避けるために反射的に体を後ろに引くと同時に、首にかけていたペンダントから鋭い音が響いた。
「あっ……!」
驚いたエルナは狐を地面に下ろし、慌ててペンダントを確認した。幸い、ペンダントには大きな傷はついていなかった。
(よかった……)
昨日今日と風があまりにも強く吹くものだから、服の中にしまっておいたのだ。本当によかったと心から思った。
安堵の溜息をつくのもつかし、助けようとしただけなのに逆に危害を加えられそうになり、怒りがこみ上げてきた。
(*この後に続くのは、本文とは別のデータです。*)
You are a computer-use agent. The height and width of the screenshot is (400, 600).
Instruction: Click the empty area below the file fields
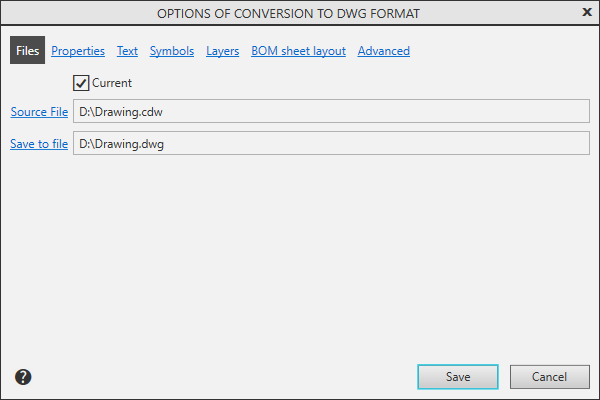click(300, 250)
(だから野生動物なんて助けちゃいけないって言ってたのかしら?)
やっぱりザハードの言うことに間違いなんて一つもない。
ここまで拒絶するなら、一人でも大丈夫だろう。エルナは苛立ちながら立ち上がろうとした。いや、彼女が立ち上がろうとしたその瞬間だった。
「えっ? え?」
さっきまで激しくエルナを拒絶していた狐が、ポロポロと涙を流し始めた。驚くべきことはそれだけではなかった。
いったい何がそんなに悔しいのか、大きな瞳いっぱいに涙を浮かべた狐は、エルナが反応する間もなく彼女の腕の中に飛び込んできたではないか。
「うわ、っと」
反射的に狐を抱き締めると、狐はエルナの胸元に顔をうずめ、気力が尽きたのかピタリと動きを止めた。